Report on Environmental Defenders Field Activities in Mahagi

Backgrounds

The Mahagi Territory is located in north-eastern Democratic Republic of the Congo, bordering Uganda to the east. It has six chiefdoms (Mukambu, Wagungu, Anghal, Panduru, War pa Lara, Djukoth, Alur Djuganda) and more than 90% of its residents are rural and significantly poorer than the rest of Ituri. Seven out of ten persons live below the national poverty level, compared to only three nationally. Literacy among adults is only 50%, compared to 70% nationally. People also die at a younger age of 40, compared to 50 in the rest of the country.

A history of violence, distance, and a continuing lack of community voice, among other things, immediately translate into limited access to government services. Furthermore, rain-fed subsistence farming, on which over 90% of the population depends for a living, has recently been harmed by deteriorating weather, soil deterioration as population pressure increases, and increasing input costs, among other issues.

More than 80% of households live in cultures with significant income disparities. In Mahagi, inequality in the fulfillment of fundamental rights, discrimination, and absolute economic inequality are on the rise and continue to be a major impediment to improving sustainable living possibilities. Poverty, violence, prejudice, and a lack of access to land and resources disproportionately harm women. Women and girls face many forms of discrimination based on gender and other disparities, and they are the most disadvantaged.

Due to environmental stressors and degradation, the effects of climate change, demographic pressure, and land grabs, land and natural resource rights are becoming increasingly contested. Climate change is causing more extreme weather, high precipitation, and intense and frequent droughts. Securing tenure rights for indigenous and local community lands is one solution to both mitigation and adaptation to climate change.

Report on Environmental Defenders Field Activities in Mahagi

Land and natural resource rights are increasingly being contested as a result of environmental stressors, degradation, demographic pressure, and land grabbing. 95% of the land in Mahagi Territory is undocumented, leaving it extremely vulnerable to land grabbing and expropriation. This is due to the territory’s high poverty rates, with nearly half of the population living on less than $1 per day.

Good land governance, intact ecosystems, greater understanding of the efficiency and sustainability of land and water use, and peaceful solutions to land and water disputes are critical in this setting. Furthermore, evidence is accumulating that where indigenous peoples and local communities have secure tenure, they are frequently the most capable guardians of the planet’s natural capital, contributing to both adaptation and mitigation to climate change.

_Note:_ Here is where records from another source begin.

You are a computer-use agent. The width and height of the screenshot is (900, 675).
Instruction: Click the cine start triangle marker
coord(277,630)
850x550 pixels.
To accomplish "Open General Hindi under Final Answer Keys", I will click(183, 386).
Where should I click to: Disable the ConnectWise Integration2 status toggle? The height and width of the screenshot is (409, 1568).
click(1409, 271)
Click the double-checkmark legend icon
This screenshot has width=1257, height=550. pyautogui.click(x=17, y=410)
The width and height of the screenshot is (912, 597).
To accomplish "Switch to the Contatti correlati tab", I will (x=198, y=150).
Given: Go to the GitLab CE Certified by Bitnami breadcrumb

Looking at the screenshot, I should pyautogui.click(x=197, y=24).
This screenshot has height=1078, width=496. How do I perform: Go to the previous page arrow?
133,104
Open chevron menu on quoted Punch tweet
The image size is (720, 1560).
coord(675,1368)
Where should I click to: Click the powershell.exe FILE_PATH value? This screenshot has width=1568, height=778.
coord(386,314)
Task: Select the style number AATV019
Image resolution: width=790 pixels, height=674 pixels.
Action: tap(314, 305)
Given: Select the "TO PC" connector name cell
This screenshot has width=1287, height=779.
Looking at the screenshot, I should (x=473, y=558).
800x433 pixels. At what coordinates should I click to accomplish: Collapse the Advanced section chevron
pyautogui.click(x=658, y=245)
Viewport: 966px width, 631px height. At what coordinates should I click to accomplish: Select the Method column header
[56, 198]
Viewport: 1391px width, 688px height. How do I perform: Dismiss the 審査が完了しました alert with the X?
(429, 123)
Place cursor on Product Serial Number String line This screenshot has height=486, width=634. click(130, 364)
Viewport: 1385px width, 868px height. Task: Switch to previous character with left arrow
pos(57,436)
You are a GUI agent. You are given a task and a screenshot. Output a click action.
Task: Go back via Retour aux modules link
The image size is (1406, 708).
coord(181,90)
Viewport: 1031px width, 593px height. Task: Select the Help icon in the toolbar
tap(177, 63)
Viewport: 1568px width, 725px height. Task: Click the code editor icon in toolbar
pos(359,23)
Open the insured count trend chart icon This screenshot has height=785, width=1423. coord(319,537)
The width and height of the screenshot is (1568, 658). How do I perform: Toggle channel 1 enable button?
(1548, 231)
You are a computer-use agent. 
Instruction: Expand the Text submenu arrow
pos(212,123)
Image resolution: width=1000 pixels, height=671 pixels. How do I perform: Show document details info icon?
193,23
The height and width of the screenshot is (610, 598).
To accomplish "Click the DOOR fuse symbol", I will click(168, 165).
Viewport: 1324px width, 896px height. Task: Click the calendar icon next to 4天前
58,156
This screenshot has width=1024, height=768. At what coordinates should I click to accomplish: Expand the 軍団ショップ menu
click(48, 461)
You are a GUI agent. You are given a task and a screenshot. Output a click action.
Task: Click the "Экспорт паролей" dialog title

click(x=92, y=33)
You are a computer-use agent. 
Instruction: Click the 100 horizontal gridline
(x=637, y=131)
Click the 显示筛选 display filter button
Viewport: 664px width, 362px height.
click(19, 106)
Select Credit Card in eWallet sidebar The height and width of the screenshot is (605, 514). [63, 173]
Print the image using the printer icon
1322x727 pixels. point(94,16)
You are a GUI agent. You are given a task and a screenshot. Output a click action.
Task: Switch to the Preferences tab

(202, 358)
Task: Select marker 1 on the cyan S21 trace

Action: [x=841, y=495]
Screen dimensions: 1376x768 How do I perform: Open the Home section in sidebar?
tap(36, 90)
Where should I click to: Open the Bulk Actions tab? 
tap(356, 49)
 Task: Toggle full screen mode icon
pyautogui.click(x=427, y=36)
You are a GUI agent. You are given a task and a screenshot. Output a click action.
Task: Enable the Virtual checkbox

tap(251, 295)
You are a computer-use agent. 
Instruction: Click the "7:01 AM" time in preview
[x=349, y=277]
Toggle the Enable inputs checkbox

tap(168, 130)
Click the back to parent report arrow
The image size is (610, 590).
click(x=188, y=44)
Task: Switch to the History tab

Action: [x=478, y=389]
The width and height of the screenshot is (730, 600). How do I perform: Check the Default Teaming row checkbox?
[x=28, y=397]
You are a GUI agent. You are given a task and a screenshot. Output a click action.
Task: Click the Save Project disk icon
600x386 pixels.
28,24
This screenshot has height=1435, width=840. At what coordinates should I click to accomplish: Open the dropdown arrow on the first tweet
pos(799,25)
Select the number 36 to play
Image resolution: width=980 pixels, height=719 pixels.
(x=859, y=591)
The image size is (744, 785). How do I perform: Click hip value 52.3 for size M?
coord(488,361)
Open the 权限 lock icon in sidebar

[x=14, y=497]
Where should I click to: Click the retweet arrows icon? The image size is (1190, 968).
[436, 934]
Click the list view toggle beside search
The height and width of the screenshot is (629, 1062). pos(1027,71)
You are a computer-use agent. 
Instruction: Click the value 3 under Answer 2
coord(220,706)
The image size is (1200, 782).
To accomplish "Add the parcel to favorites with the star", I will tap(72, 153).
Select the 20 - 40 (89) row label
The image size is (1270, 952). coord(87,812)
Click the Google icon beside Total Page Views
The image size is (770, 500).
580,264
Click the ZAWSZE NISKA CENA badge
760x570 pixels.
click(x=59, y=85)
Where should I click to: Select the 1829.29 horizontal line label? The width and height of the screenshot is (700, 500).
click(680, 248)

As a result, Environmental Defenders values grassroots community empowerment as a critical mass for creating local capacity to initiate, own, and maintain local development through this project. Participatory leadership is one area of focus since it involves the transparent and accountable co-management of communal concerns. The acquisition of voice by the voiceless, listening to varied perspectives, responsiveness, and accounting for all (in) actions in such a way that all members share in the achievements and failures are all inherent in this leadership style.

About Environmental Defenders

The Environmental Defenders (ED) is an ecofeminist and collaborative environmental justice organization that works to protect biodiversity and Indigenous Peoples’ rights. We work in the Albertine Rift region (Murchison-Semliki, Greater
Virunga, and Ituri landscapes), which borders the Democratic Republic of the Congo and Uganda.

We are committed to fostering resiliency for environmental and human security, assisting marginalized Indigenous Peoples and traditional communities in the Albertine rift region to live sustainably and safeguard their cultural practices, water sources, lands, and surrounding environment.

The mission of Environmental Defenders is to Protect and defend the natural environment, as well as the people and wildlife that rely on it.We envision an environment that is safe, healthy, and ecologically sound for both people and wildlife.